The octave-doc package contains extra documentation in PDF and HTML formats
which can be found in the doc-base system or directly under
/usr/share/doc/octave once this supplementary package is installed. It also
installs documentation in the Info format.

Further information on Octave, the Octave mailing-lists and the Octave 
source archive can be found at https://www.octave.org/

The Debian Octave-related packages are collectively maintained by the Debian
Octave Group (https://wiki.debian.org/Teams/DebianOctaveGroup).


Using ATLAS or OpenBLAS libs with GNU Octave
============================================

In order to speed up Octave's linear algebra operations, you can install the
ATLAS package (libatlas3-base), or the OpenBLAS package (libopenblas-base).
Octave should automatically pick up the faster libraries. For more information
about BLAS and LAPACK in Debian, see:

 https://wiki.debian.org/DebianScience/LinearAlgebraLibraries


About Octave-Forge packages
===========================

If you want to install packages from the Octave-Forge project
(https://octave.sourceforge.io/), the recommended way is to use the packages
distributed by Debian. Most Octave-Forge packages are available in Debian under
the name octave-<pkgname> (for example, the statistics package from
Octave-Forge is available as the octave-statistics package in Debian). The use
of the `pkg install' command at the Octave prompt and may interfere
with the package management system in Debian.

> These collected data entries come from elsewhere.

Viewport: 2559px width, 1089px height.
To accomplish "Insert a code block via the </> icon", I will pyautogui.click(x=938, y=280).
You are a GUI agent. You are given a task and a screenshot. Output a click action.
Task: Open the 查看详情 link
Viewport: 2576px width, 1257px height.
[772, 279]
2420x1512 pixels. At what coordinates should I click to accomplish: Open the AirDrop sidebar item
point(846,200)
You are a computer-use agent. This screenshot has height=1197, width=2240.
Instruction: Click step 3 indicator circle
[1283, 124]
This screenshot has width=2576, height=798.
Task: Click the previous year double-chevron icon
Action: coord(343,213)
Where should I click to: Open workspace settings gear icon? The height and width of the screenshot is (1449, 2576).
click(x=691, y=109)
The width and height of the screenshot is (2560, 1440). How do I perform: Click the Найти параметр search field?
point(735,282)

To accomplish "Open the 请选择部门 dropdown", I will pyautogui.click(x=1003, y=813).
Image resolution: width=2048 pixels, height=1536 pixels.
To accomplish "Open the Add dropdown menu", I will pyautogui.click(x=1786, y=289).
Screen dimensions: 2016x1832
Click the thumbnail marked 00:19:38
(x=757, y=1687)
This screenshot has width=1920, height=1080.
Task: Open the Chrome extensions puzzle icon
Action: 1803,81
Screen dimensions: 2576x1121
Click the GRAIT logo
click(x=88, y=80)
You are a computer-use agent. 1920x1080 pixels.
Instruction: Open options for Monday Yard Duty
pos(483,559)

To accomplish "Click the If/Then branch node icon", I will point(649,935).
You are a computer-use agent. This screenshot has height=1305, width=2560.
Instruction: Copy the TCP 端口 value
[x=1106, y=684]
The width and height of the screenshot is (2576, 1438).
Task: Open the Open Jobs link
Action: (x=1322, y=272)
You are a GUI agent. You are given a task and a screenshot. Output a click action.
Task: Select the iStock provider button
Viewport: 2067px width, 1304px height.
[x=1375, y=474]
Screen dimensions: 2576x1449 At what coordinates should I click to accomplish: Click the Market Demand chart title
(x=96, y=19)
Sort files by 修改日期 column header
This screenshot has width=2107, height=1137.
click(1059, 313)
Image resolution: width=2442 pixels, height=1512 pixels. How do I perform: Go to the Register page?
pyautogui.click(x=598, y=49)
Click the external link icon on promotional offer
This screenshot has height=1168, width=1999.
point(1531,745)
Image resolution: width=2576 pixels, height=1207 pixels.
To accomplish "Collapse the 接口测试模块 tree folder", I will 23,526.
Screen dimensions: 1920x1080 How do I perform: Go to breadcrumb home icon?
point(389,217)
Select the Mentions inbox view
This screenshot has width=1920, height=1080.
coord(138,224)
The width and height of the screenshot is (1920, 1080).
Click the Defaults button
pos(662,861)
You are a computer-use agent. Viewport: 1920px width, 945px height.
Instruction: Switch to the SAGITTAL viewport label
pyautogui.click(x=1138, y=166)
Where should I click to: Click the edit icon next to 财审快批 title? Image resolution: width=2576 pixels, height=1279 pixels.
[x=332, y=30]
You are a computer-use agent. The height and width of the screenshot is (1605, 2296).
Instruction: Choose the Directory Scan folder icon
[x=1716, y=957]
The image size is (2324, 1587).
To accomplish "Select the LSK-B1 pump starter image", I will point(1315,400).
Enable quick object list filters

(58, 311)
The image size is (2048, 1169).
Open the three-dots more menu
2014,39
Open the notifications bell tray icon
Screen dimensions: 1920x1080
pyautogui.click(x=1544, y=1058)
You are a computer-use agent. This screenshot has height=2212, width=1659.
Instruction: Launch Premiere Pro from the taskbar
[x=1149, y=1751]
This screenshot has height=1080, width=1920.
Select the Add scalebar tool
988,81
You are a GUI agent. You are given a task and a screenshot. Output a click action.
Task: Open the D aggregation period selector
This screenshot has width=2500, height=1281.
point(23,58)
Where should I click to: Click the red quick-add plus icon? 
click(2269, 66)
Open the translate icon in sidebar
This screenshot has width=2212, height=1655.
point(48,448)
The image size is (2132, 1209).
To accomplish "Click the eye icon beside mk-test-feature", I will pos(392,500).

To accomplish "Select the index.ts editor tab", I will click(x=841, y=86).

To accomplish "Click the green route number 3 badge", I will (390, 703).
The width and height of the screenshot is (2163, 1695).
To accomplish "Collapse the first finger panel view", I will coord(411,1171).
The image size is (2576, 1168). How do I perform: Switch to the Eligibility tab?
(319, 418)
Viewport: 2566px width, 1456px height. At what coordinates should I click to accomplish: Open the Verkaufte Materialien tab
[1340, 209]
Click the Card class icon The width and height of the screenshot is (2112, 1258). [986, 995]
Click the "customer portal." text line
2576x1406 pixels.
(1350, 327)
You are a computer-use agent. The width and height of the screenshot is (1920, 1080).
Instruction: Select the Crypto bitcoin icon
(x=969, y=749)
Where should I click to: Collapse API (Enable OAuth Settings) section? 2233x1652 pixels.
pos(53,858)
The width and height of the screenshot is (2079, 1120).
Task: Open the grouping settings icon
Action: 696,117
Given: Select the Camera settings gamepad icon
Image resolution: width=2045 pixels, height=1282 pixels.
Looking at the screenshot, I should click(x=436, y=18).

Note that Octave is not configured to autoload the installed packages.
This means that the functions provided by the installed packages will
not be available at the Octave prompt at startup.  Therefore, each
package must be individually loaded by using the `pkg load' command.
One way to automatically load all the installed packages at startup
time is to add the following code to the initialization file
`~/.octaverc':

  pkgs = pkg ("list");
  for i = 1 : numel (pkgs)
    pkg ("load", pkgs{i}.name);
  endfor

If you do this, remember that other users may not have Octave
configured to load packages at startup. Therefore, if you write code
for others, your scripts still need to load the packages they require.


Why is mkoctfile not in octave, but in liboctave-dev?
=====================================================

In order to use mkoctfile, one needs the development packages (headers, .a
libraries) of the libraries used by Octave (fftw, blas, ...). These sum up to a
lot of space; an installation of liboctave-dev will trigger the installation of
these packages, so one can use mkoctfile then.